Directions:
Write out the records again, exactly, leaving none out.

::::

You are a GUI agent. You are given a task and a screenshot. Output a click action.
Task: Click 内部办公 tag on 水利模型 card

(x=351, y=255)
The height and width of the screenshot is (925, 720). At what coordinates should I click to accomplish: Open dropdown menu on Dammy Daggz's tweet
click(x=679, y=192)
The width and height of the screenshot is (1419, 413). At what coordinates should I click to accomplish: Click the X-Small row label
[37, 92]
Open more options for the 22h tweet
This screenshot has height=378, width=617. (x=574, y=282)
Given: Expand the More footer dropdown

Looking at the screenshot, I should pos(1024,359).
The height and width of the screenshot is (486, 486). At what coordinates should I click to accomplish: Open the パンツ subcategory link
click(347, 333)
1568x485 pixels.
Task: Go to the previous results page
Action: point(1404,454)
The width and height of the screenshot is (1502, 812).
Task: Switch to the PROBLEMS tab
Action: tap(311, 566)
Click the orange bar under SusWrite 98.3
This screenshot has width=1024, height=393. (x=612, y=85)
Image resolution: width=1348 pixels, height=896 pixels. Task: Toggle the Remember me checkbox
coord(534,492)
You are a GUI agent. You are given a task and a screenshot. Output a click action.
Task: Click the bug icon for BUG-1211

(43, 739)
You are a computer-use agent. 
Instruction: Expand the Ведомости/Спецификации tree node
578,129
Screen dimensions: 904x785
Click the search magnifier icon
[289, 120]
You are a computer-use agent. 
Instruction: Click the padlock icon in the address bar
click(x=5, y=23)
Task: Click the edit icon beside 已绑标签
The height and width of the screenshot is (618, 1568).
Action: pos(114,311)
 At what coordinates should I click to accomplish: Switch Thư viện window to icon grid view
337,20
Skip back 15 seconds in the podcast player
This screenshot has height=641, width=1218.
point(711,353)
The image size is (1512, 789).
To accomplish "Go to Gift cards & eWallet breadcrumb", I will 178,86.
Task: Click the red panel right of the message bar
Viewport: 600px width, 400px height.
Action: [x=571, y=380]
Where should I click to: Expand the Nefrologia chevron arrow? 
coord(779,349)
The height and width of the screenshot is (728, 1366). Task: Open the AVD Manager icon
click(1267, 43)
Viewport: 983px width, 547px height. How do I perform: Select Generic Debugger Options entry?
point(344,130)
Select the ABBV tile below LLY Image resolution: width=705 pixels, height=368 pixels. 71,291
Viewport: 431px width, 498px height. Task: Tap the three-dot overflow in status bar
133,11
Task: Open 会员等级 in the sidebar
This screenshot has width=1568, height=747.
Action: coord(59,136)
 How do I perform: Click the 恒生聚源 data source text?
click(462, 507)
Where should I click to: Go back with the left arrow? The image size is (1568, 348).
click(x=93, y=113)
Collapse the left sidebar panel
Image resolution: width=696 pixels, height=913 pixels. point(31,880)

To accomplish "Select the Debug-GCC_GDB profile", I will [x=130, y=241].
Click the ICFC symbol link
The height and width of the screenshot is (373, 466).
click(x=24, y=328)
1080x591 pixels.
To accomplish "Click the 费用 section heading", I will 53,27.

::::

Answer:
You are a GUI agent. You are given a task and a screenshot. Output a click action.
Task: Click 内部办公 tag on 水利模型 card

(x=351, y=255)
The height and width of the screenshot is (925, 720). At what coordinates should I click to accomplish: Open dropdown menu on Dammy Daggz's tweet
click(x=679, y=192)
The width and height of the screenshot is (1419, 413). At what coordinates should I click to accomplish: Click the X-Small row label
[37, 92]
Open more options for the 22h tweet
This screenshot has height=378, width=617. (x=574, y=282)
Given: Expand the More footer dropdown

Looking at the screenshot, I should pos(1024,359).
The height and width of the screenshot is (486, 486). At what coordinates should I click to accomplish: Open the パンツ subcategory link
click(347, 333)
1568x485 pixels.
Task: Go to the previous results page
Action: point(1404,454)
The width and height of the screenshot is (1502, 812).
Task: Switch to the PROBLEMS tab
Action: tap(311, 566)
Click the orange bar under SusWrite 98.3
This screenshot has width=1024, height=393. (x=612, y=85)
Image resolution: width=1348 pixels, height=896 pixels. Task: Toggle the Remember me checkbox
coord(534,492)
You are a GUI agent. You are given a task and a screenshot. Output a click action.
Task: Click the bug icon for BUG-1211

(43, 739)
You are a computer-use agent. 
Instruction: Expand the Ведомости/Спецификации tree node
578,129
Screen dimensions: 904x785
Click the search magnifier icon
[289, 120]
You are a computer-use agent. 
Instruction: Click the padlock icon in the address bar
click(x=5, y=23)
Task: Click the edit icon beside 已绑标签
The height and width of the screenshot is (618, 1568).
Action: pos(114,311)
 At what coordinates should I click to accomplish: Switch Thư viện window to icon grid view
337,20
Skip back 15 seconds in the podcast player
This screenshot has height=641, width=1218.
point(711,353)
The image size is (1512, 789).
To accomplish "Go to Gift cards & eWallet breadcrumb", I will 178,86.
Task: Click the red panel right of the message bar
Viewport: 600px width, 400px height.
Action: [x=571, y=380]
Where should I click to: Expand the Nefrologia chevron arrow? 
coord(779,349)
The height and width of the screenshot is (728, 1366). Task: Open the AVD Manager icon
click(1267, 43)
Viewport: 983px width, 547px height. How do I perform: Select Generic Debugger Options entry?
point(344,130)
Select the ABBV tile below LLY Image resolution: width=705 pixels, height=368 pixels. 71,291
Viewport: 431px width, 498px height. Task: Tap the three-dot overflow in status bar
133,11
Task: Open 会员等级 in the sidebar
This screenshot has width=1568, height=747.
Action: coord(59,136)
 How do I perform: Click the 恒生聚源 data source text?
click(462, 507)
Where should I click to: Go back with the left arrow? The image size is (1568, 348).
click(x=93, y=113)
Collapse the left sidebar panel
Image resolution: width=696 pixels, height=913 pixels. point(31,880)

To accomplish "Select the Debug-GCC_GDB profile", I will [x=130, y=241].
Click the ICFC symbol link
The height and width of the screenshot is (373, 466).
click(x=24, y=328)
1080x591 pixels.
To accomplish "Click the 费用 section heading", I will 53,27.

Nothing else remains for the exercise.